Paul Seaver's Wallington's World dates from the period when every historian was doing studies of, like, one obscure artisan to illustrate a particular era, but it's a very solid example from the English Revolution. I think about 275 pages.
posted by praemunire at 3:13 PM on December 2, 2017 [1 favorite]

Anything in Bloomsbury's Series: Object Lessons.
posted by pinkacademic at 5:03 PM on December 2, 2017 [2 favorites]

The Mind of a Mnemonist. Well known in its field, but perhaps not so well known outside of it. A psychologist talks of his decades long interaction with a patient who appeared to have a limitless memory.
posted by It's Never Lurgi at 5:49 PM on December 2, 2017 [2 favorites]

I recently read a memoir called “Notes on a Banana”. The author is David Leite, a food writer who touches on being gay, his Portuguese heritage, and how food was an important part of shaping him. It was a fun, quick read.
posted by Night_owl at 5:50 PM on December 2, 2017 [2 favorites]

Nothing to Be Frightened Of, by Julian Barnes. 250 pages.
posted by The corpse in the library at 8:36 PM on December 2, 2017 [1 favorite]
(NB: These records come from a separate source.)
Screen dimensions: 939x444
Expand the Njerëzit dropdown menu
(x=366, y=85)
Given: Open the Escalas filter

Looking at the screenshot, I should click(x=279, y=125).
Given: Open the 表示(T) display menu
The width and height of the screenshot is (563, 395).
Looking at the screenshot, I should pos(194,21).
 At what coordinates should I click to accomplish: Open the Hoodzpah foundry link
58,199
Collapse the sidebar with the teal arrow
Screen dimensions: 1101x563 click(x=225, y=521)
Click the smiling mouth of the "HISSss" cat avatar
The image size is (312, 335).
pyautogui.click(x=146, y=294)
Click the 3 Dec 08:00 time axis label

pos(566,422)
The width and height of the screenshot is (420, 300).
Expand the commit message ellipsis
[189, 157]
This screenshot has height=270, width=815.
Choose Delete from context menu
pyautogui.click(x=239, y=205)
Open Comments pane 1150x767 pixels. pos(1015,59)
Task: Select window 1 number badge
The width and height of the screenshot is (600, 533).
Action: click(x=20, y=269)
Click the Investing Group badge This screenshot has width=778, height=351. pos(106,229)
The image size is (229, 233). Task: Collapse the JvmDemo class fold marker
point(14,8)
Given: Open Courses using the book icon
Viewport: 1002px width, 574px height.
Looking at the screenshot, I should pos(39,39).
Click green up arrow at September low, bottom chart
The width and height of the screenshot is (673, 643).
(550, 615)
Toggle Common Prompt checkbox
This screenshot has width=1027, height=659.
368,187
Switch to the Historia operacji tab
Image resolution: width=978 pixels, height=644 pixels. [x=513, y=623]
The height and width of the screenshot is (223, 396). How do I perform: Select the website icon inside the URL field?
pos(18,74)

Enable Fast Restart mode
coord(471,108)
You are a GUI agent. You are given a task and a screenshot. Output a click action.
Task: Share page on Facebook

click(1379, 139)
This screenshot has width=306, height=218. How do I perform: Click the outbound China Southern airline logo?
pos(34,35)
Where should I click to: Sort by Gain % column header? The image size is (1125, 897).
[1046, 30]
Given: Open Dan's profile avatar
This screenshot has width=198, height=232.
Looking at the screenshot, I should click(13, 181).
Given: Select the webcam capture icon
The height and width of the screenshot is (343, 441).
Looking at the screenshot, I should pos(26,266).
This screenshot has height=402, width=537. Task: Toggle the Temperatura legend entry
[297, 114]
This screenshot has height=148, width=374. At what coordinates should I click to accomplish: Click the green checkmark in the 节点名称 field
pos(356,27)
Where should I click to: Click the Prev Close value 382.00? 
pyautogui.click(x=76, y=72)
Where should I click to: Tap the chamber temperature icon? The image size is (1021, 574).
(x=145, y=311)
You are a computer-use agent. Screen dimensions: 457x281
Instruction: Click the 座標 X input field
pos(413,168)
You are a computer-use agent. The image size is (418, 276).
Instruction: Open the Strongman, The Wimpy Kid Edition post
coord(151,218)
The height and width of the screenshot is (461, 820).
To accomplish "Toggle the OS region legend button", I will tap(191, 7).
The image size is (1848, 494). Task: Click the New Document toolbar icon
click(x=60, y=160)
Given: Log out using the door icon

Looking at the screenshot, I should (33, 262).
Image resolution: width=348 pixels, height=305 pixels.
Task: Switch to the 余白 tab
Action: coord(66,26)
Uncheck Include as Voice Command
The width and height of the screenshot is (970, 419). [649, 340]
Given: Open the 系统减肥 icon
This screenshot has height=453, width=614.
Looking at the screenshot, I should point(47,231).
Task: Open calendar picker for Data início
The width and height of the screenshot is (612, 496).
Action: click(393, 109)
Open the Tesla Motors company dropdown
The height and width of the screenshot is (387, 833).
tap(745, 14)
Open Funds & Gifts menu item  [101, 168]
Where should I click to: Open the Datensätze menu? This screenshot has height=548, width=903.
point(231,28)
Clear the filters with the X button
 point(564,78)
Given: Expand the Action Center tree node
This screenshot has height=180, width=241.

Best answer: Joe Gould's Teeth at 256 pp. by Jill Lepore. The Secret History of Wonder Woman is great, but twice as long. In between. about 370 pp. there's The Name of War because Jill Lepore just writes one incredible book after another.
posted by layceepee at 10:24 PM on December 2, 2017

Response by poster: K, will get Jill Lepore's book and Logicomix. So many great suggestions, and I got as a bonus a bunch of books added to my own to-read list! Thanks all! And please keep them coming, I'll definetelly refer to this ask in the future.